I pitted Claude 3.5 Sonnet towards AI coding checks ChatGPT aced – and it failed creatively

I pitted Claude 3.5 Sonnet towards AI coding checks ChatGPT aced – and it failed creatively
I pitted Claude 3.5 Sonnet towards AI coding checks ChatGPT aced – and it failed creatively
cover

David Gewirtz/ZDNET

Final week, I received an e mail from Anthropic saying that Claude 3.5 Sonnet was out there. In line with the AI firm, “Claude 3.5 Sonnet raises the trade bar for intelligence, outperforming competitor fashions and Claude 3 Opus on a variety of evaluations.”

The corporate added: “Claude 3.5 Sonnet is right for advanced duties like code technology.” I made a decision to see if that was true.

Additionally: The best way to use ChatGPT to create an app

I will topic the brand new Claude 3.5 Sonnet mannequin to my commonplace set of coding checks —  checks I’ve run towards a variety of AIs with a variety of outcomes. Wish to observe together with your individual checks? Level your browser to How I check an AI chatbot’s coding potential – and you may too, which comprises all the usual checks I apply, explanations of how they work, and what to search for within the outcomes.

OK, let’s dig into the outcomes of every check and see how they evaluate to earlier checks utilizing Microsoft Copilot, Meta AI, Meta Code Llama, Google Gemini Superior, and ChatGPT.

1. Writing a WordPress plugin

At first, this appeared to have a lot promise. Let’s begin with the consumer interface Claude 3.5 Sonnet created based mostly on my check immediate.

cleanshot-2024-06-26-at-13-28-382x

Screenshot by David Gewirtz/ZDNET

That is the primary time an AI has determined to place the 2 information fields side-by-side. The structure is clear and appears nice.

Claude additionally determined to do one thing else I’ve by no means seen an AI do. This plugin may be created utilizing simply PHP code, which is the code operating on the again finish of a WordPress server.

However some AI implementations additionally have added JavaScript code (which runs within the browser to manage dynamic consumer interface options) and CSS code (which controls how the browser shows data).

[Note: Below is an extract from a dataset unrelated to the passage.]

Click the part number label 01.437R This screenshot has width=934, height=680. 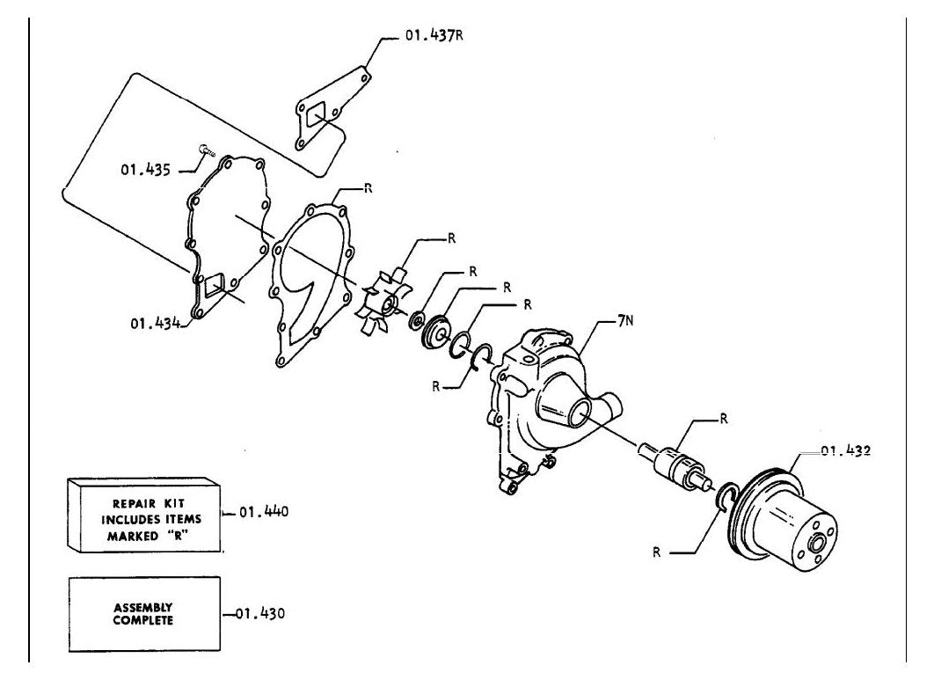[x=434, y=35]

Additionally: How I check an AI chatbot’s coding potential – and you may too

In a PHP atmosphere, when you want PHP, JavaScript, and CSS, you possibly can both embrace the CSS and JavaScript proper within the PHP code (that is a characteristic of PHP), or you possibly can put the code in three separate information — one for PHP, one for JavaScript, and one for CSS.

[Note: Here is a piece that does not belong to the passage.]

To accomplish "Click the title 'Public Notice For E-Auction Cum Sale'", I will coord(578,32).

Often, when an AI needs to make use of all three languages, it exhibits what must be reduce and pasted into the PHP file, then one other block to be reduce and pasted right into a JavaScript file, after which a 3rd block to be reduce and pasted right into a CSS file.

However Claude simply offered one PHP file after which, when it ran, auto-generated the JavaScript and CSS information into the plugin’s residence listing. That is each pretty spectacular and considerably wrong-headed. It is cool that it tried to make the plugin creation course of simpler, however whether or not or not a plugin can write to its personal folder depends on the settings of the OS configuration — and there is a very excessive likelihood it may fail.

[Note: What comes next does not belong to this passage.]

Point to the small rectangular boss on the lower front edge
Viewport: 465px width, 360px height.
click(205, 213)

I allowed it in my testing atmosphere, however I would by no means permit a plugin to rewrite its personal code in a manufacturing atmosphere. That is a really severe safety flaw.

Additionally: The best way to use ChatGPT to jot down code: What it might probably and may’t do for you

Regardless of the pretty inventive nature of Claude’s code technology answer, the underside line is that the plugin failed. Urgent the Randomize button does completely nothing. That is unhappy as a result of, as I mentioned, it had a lot promise.

Listed here are the combination outcomes of this and former checks:

  • Claude 3.5 Sonnet: Interface: good, performance: fail
  • ChatGPT GPT-4o: Interface: good, performance: good
  • Microsoft Copilot: Interface: sufficient, performance: fail
  • Meta AI: Interface: sufficient, performance: fail
  • Meta Code Llama: Full failure
  • Google Gemini Superior: Interface: good, performance: fail
  • ChatGPT 4: Interface: good, performance: good
  • ChatGPT 3.5: Interface: good, performance: good

2. Rewriting a string perform

This check is designed to guage how the AI does rewriting code to work extra appropriately for the given want; on this case — {dollars} and cents conversions.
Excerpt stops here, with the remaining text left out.